On July 10, 2015 a Middlebury student was expelled from the College after an internal investigation found him guilty of sexual assault. The student, “John Doe,” unsuccessfully appealed this decision twice and yet today remains enrolled here for the fall semester. Doe was allowed to return to campus after filing a federal lawsuit against the College for unjust and unlawful expulsion. He has been allowed to remain on campus as the legal proceedings from his case continue.
Doe was accused of sexual assault while studying abroad through the School for International Training (SIT) in the fall of 2014. SIT conducted an investigation shortly thereafter, finding John Doe not responsible and prompting Jane Doe to notify Middlebury College of her belief that SIT’s investigation was poorly conducted and John Doe was guilty. In light of this complaint, Middlebury conducted its own investigation, ultimately ruling against John Doe and expelling him from the College.
We commend the administration for their ultimate decision to conduct Middlebury’s own thorough investigation and for contesting the current injunction. We also understand that SIT had the Title IX responsibility to investigate the claim. However, we at the Campus feel that this legal quagmire could have been avoided if the administration had not initially accepted SIT’s investigation and findings without review.
The College was notified on Nov. 17, 2014 that one of its students was being investigated for alleged sexual assault and was subsequently informed by SIT on Dec. 11, 2014 that Doe had been found not responsible. The College relied entirely on SIT’s decision to allow the student to return to campus for the spring 2015 semester without ever requiring SIT to submit a report of its investigation and findings. It was not until alleged victim Jane Doe contacted the school and submitted her evidence that the College decided to open its own investigation months later. We see this as a massive oversight with implications for every party involved.
The College’s initial decision to rely upon SIT’s ruling created a technicality that Doe’s attorneys skillfully exploited. His counsel is made up of experts in their field with axes to grind; Harvey Silverglate, part of the firm representing Doe, published an op-ed in the Boston Globe asserting that “the campus sexual assault panic” is “one of many social epidemics in our nation’s history that have ruined innocent lives and corrupted justice.” Lawyers like these have the resources to find legal loopholes without having to contend with their clients’ guilt.
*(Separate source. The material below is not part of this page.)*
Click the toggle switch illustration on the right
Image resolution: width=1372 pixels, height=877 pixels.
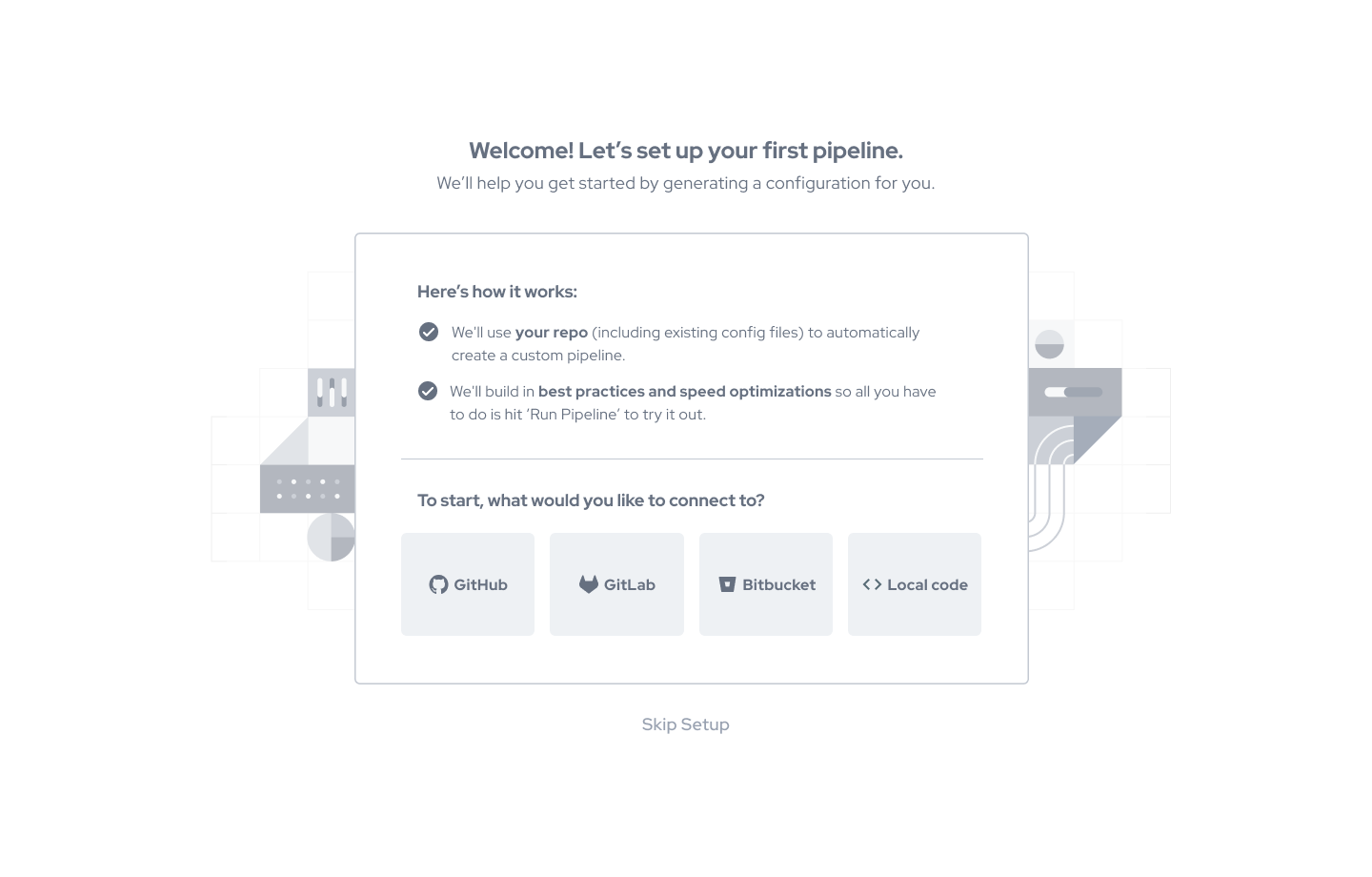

What is most upsetting to us as a board is that we do not want outside individuals like Silverglate affecting our ability to police our own community. Although we do not believe Middlebury to be above the law, we worry that if the College must face forces like Silverglate every time it decides to expel a student found guilty of sexual assault, our judicial system may be compromised and victims of sexual assault may hesitate to come forward because of Doe’s complicated legal challenge to Middlebury’s ruling. Now each of us has to share a campus with an individual that our own judicial system deemed unfit for our community. If the College had initially chosen to conduct its own investigation, rather than rely solely upon the findings of SIT, this situation could have been avoided.
This is not to say that our system for investigating sexual misconduct is without flaws. However, we believe it is absolutely essential that the College carefully review all allegations and investigations of Middlebury students’ sexual misconduct abroad. Regardless of when or where misconduct happens, there is no place for sexual assault in this community.